On 12/4/13 11:59 PM, Mark Miller wrote:
The
        position Tom and I take is that, aside from -0.0, JS ===
        guarantees full observational equivalence, i.e., for any
        program containing the fragment

        if (x === y) {
        .... x ....
        }

        if all or any or all of the mentions of x in the body were
        changed to y, the meaning of the program would not change.
        (Also, given the usual simplifying assumptions about renaming,
        non-shadowing, and alpha equivalence.)

        If the guarantees your === would provide is weaker than that,
        what are its guarantees, and why do you believe those to be
        sufficient?

I have a further thought on this position:
Your position is stronger than Java's!

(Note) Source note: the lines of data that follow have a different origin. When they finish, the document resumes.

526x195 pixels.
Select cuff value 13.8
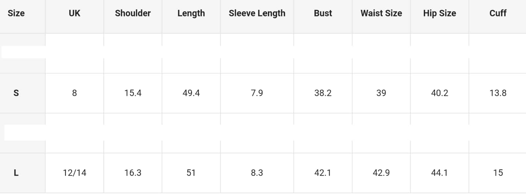click(498, 93)
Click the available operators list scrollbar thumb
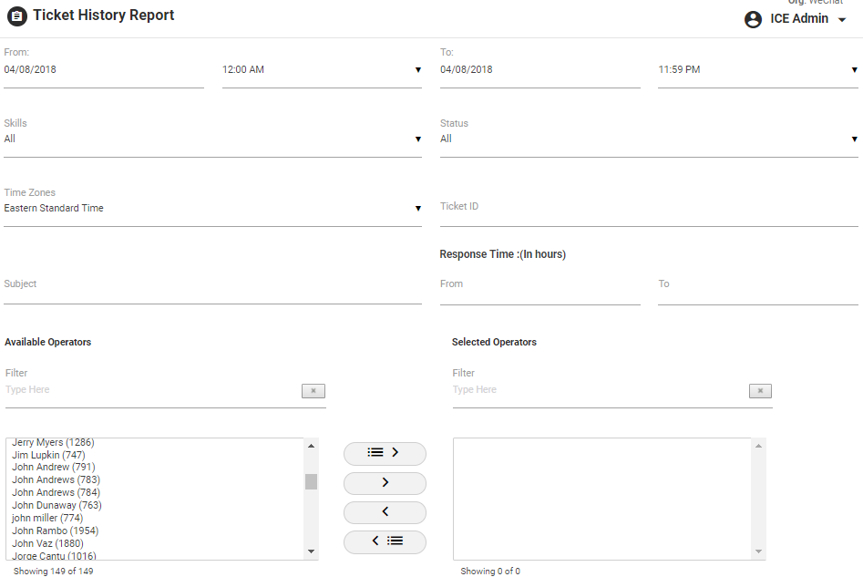 pos(311,481)
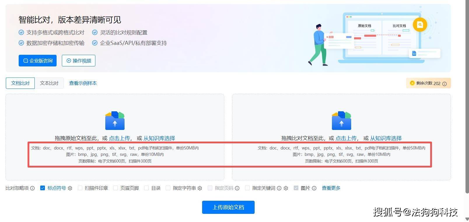This screenshot has height=222, width=469.
Task: Enable the 扫描件印章 checkbox
Action: click(80, 188)
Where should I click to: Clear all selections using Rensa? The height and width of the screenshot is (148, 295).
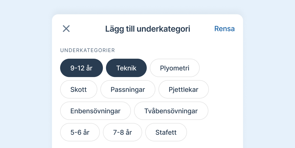[x=224, y=29]
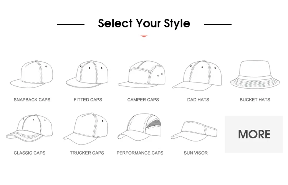Open the PERFORMANCE CAPS text link
The image size is (288, 185).
click(x=140, y=153)
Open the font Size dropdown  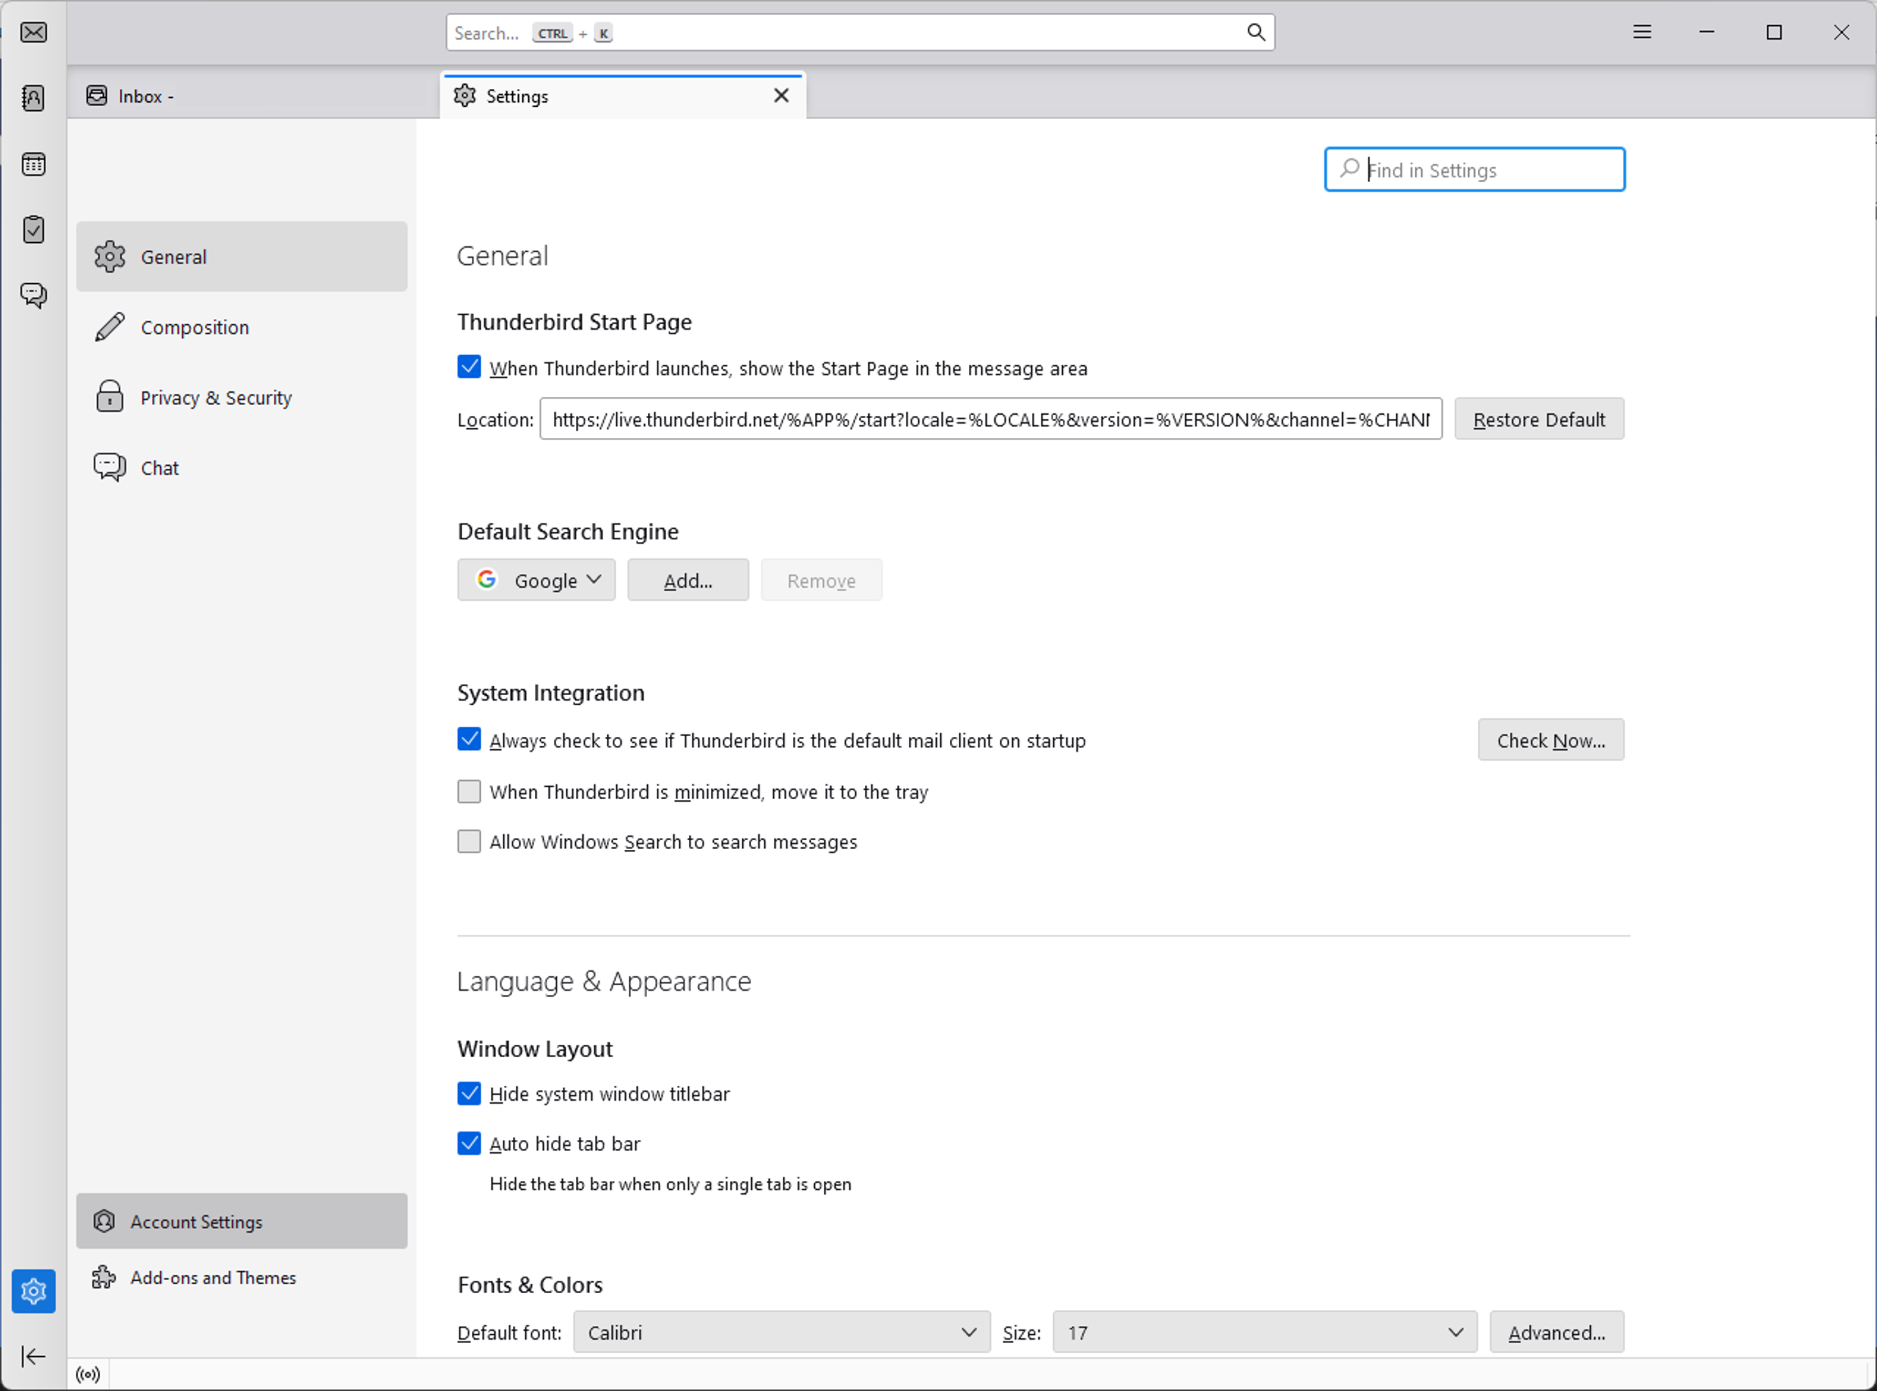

In fact, Java's reference equality == provides pretty much the guarantees that I was proposing, namely interchangeability in the intersection / conjunction of the interfaces:

interface Master { void master(); void general(); }
interface Slave  { void slave(); void general(); }
class Implementation implements Master, Slave { ... }
class Use {
    void mediate(Master m, Slave s) {
        if (m == s) {
m.master(); // interface/contract conforming use
            s.slave();                     // dito
            ((Slave)m).slave();        // m.slave() is a type error
            ((Master)s).master();    // s.master() is a type error
            m.general();                // here m and s are exchangeable
            s.general();                 // dito
        }
    }

    void invoke(Implementation imp) {
        mediate(imp, imp);
    }
}

With contracts, we could not fix up the type error `m.slave' using a cast.
At least, I see a way to do it, but I don't think it should be done with contracts.